Epochale Verwandlung
Eklektisches Apartment von Studio Puntofilipino in Mailand
Für ein Paar aus dem Kunstsektor gestaltete das spanische Studio Puntofilipino in Mailand ein Apartment voller Gegensätze: Möbel mit Memphis-Charme treffen auf Tapeten mit Renaissance-Landschaften. Eine Farbexplosion, die man nur in Italien versteht, meint die Innenarchitektin.

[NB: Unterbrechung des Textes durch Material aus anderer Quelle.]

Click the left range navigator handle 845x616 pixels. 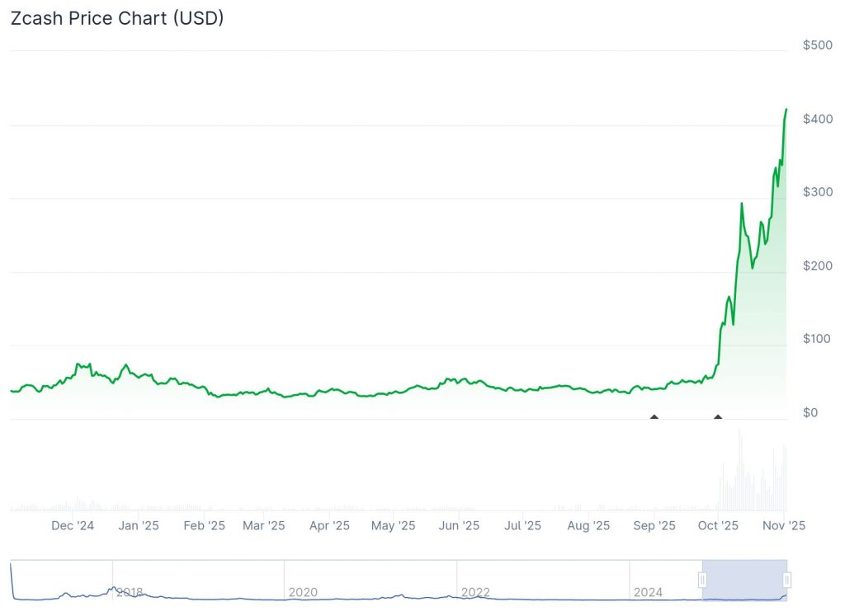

Stuckdecken, bogenförmige Fenster- und Türrahmen sowie Holzleisten an den Wänden erinnern an die prächtige Ära, in der die Mailänder Wohnung einst gebaut wurde. Ein Paar, das im Kunstbereich arbeitet, wünschte sich für seine eigenen vier Wände eine neue Gestaltung mit Respekt vor dem architektonischen Erbe. Für die großen Fans der Memphis-Ära sollte das spanische Studio Puntofilipino die Epochen stilistisch miteinander verknüpfen. Die Puntofilipino-Gründerin Gema Gutiérrez beschreibt die Herausforderung: „Ich habe wochenlang nach zeitgenössischen Produkten gesucht, die nicht visuell abgenutzt sind und beiden Stilen entsprechen.“ Die Produkt- und Interiordesignerin studierte die Oberflächen und Farben venezianischer Paläste, abstrahierte Formen und Farben und schuf ein neues Konzept mit modernen Möbeln und Materialien.
Farbe bedeutet Leben
Im Mittelpunkt des Grundrisses steht das große Wohn- und Esszimmer. Von dort geht es zum einen in die Küche, zum anderen in das Schlafzimmer mit angeschlossenem Bad. Weniger konventionell als die Aufteilung wirkt die Gestaltung der Räume: Besucher*innen erwartet eine wahre Farbexplosion, die laut Gema Gutiérrez nur Italiener*innen wirklich verstehen können. „Ob nun in Gebäuden, in denen verschiedenfarbiger Marmor harmonisch gemischt wird, oder beim ikonischen Ferrari-Rot – Farbe ist Teil der italienischen DNA. Sie ist Leben, sie ist Differenzierung“, sagt Gutiérrez. Folgerichtig stammen fast alle Möbel und Textilien im Apartment von italienischen Herstellern.
Malerische Wände
Sofort ins Auge fallen die großflächigen Tapeten im offenen Wohnbereich. Sie erinnern an Landschaftsbilder der Renaissance und entfalten eine plastische Wirkung. Fast meint man, den Wald und die Natur riechen zu können. Als Kontrast steht davor der aus Stahl gefertigte Esstisch I-Tube von Da a Italia, dessen grau melierte Platte auf drei dunkelblauen, zylindrischen Elementen ruht. Ergänzt wird er durch den ebenfalls dreibeinigen Stuhl Rock von Marc Sadler. Sein T-förmiges Hinterbein soll an die Gabel einer Harley Davidson erinnern. Die klare, geometrische Form des Möbels weist aber auch Parallelen zur Memphis-Ära auf. Noch mehr Bewegung bringt der schwarz-weiß gesprenkelte Terrazzoboden ins Spiel. Nur im Schlafzimmer wird er von Feinsteinzeugfliesen des Herstellers Ornamenta abgelöst. Wie gemalt wirken ihre blauen Kreise. Das Badezimmer ist Teil des Gesamtkonzepts. Eine Tapete von Inkiostro Bianco mit gold-schwarzen Fächern verleiht dem Raum mit der freistehenden Badewanne Glamour.
Moderne Materialien
An der Küchenwand trifft Marmor auf Terrakottafliesen und Kacheln aus Biobeton. Die Designerin Irene Roca Moracia entwickelte sie für den Luxus-Konzern LVMH aus einem biologisch abbaubaren Material. Es wird aus invasiven Arten wie der amerikanischen Krabbe hergestellt, die die Biodiversität in vielen Ländern bedroht. Daher rührt auch die rötliche Farbe. Gema Gutiérrez fühlt sich dadurch an römische Ziegel erinnert. Auch der Herstellungsprozess ist ähnlich.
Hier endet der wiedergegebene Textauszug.